Como fica a economia da Europa diante da turbulência política?
O complicado cenário político vivido pelo bloco europeu não deve dar folga no ano que vem
Ana Laura Prado
Publicado em 16 de dezembro de 2016 às 06h00.
Última atualização em 16 de dezembro de 2016 às 10h32.
São Paulo – Entre junho e novembro, a previsão de crescimento da União Europeia para 2017 caiu de 1,9% para 1,6%, segundo o próprio bloco. Na zona do euro, a projeção caiu de 1,8% para 1,5%.
Estimativas da consultoria Euromonitor vão na mesma direção. No caso da zona do euro , a previsão é de queda do crescimento de 1,7% em 2016 para 1,1% em 2017.
O bloco vive um complicado cenário político que não deve dar folga no ano que vem. O último episódio foi a derrota de um referendo para reformar o Senado na Itália, que causou a queda do governo e pode fortalecer partidos mais extremos no país.
“A soma de questões estruturais e conjunturais gera um medo para a indústria e para a economia”, diz Fernando Botelho, economista e professor da FEA-USP.
Contexto interno
A decisão do Reino Unido de sair da União Europeia, o Brexit , tem sido uma das grandes questões. A incerteza deve dominar até que as negociações terminem, o que está previsto para 2018.
"Uma ruptura no andamento do processo poderia prejudicar a confiança das empresas e de investimentos na Europa", destaca Ugne Saltenyte, gerente de macro-análises da Euromonitor.
Segundo ele, uma quebra nas negociações poderia encorajar ainda mais o sentimento anti-UE nos demais países do bloco.
Partidos de extrema-direita antieuropeus já têm ganhado força para as eleições do ano que vem na França e na Alemanha.
“A economia europeia é muito integrada. A vitória de um líder com postura antieuropeia pode desestabilizar os mercados e dificultar o crescimento”, completa Botelho.
A postura antimigração, característica desses movimentos, é outra preocupação apontada pelo economista.
“A imigração compensa o problema de baixo crescimento populacional da Europa. Se ela adotar uma postura isolacionista, os problemas podem se agravar”.
Essa avaliação é questionada por Jolanda Battisti, professora de Economia da Escola de Administração da FGV, para quem a sensação de instabilidade não é uma novidade no bloco.
“A questão é mais política e relacionada à soberania dos países.
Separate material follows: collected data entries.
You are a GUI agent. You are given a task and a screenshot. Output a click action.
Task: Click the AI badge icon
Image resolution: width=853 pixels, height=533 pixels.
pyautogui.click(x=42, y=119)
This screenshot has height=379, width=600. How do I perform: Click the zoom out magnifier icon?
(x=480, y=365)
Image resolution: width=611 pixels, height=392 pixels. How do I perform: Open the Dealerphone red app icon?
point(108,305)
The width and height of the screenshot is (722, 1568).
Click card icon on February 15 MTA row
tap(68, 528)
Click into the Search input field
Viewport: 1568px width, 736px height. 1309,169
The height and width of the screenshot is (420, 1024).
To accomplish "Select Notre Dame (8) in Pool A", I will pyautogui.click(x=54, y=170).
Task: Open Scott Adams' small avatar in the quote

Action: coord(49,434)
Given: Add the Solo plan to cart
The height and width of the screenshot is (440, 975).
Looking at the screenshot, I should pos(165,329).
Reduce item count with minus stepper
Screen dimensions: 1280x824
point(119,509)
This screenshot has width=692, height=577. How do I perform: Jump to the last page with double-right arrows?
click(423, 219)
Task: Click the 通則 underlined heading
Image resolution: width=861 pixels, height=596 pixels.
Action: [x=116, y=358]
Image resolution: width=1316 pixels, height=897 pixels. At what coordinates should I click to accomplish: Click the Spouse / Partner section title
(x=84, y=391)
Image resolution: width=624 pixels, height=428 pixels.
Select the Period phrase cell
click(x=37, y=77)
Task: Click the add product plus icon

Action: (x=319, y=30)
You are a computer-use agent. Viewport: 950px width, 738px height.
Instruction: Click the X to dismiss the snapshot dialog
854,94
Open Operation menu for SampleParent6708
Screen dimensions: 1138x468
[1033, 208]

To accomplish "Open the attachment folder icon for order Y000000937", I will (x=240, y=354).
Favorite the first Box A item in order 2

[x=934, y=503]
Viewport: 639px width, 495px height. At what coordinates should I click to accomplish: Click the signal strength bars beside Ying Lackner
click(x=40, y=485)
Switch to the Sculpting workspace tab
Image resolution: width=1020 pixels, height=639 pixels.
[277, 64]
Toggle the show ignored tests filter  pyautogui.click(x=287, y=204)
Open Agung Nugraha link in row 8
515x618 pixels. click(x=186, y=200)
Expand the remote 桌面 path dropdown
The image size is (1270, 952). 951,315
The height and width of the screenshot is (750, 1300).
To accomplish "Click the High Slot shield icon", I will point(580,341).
Não vejo muito impacto em termos de produção de bens e serviços”.
Fator Trump
A eleição de Donald Trump como presidente dos Estados Unidos com uma plataforma protecionista tem enfraquecido as expectativas de comércio do país com a Europa.
Além disso, uma política fiscal expansionista nos EUA, com corte de impostos e maiores benefícios para empresas, por exemplo, poderia causar uma temida desvalorização do dólar.
“O euro ficaria mais forte e isso poderia ter um impacto real nas contas dos países europeus que trabalham com ele”, diz Battisti.
O cenário oposto seria muito bem-vindo para o bloco. De acordo com Botelho, o fortalecimento do dólar poderia ser positivo ao aumentar a competitividade das empresas europeias.
O que esperar
Para a Euromonitor, fatores como Brexit e Trump podem fazer com que o setor externo seja negativo para a economia europeia. Os choques políticos poderiam, inclusive, provocar uma estagnação de investimento.
Em geral, a expectativa é que o crescimento europeu em 2017 tenha como principal componente a demanda interna, sustentada por baixos custos de financiamento externo.
Os juros estão em uma baixa histórica e em alguns países chegam a ser negativos, o que deveria em tese estimular o consumo. Mas outros fatores também pesam, como a baixa inflação na Europa e a crise bancária da Itália.
“Com essa incerteza, é duvidoso que haja uma recuperação via mercado”, diz Botelho.
Battisti, por outro lado, acredita que os números relacionados ao crescimento não são necessariamente fonte de preocupação.
“O importante é o avanço da renda per capita e a manutenção da qualidade de vida e do poder de compra”, explica.
Segundo ela, o baixo crescimento populacional ajuda nisso – ao mesmo tempo, o envelhecimento da população é justamente uma das questões estruturais europeias que tendem a impedir que ela tenha grandes taxas de crescimento.
Altos gastos com fundos previdenciários e mercados de trabalho muito regulamentados também entram na conta.
“Se a Europa quiser crescer, precisa de uma legislação trabalhista mais flexível e favorável aos negócios. Precisa manter esse marco da Europa do mercado comum”, diz Botelho.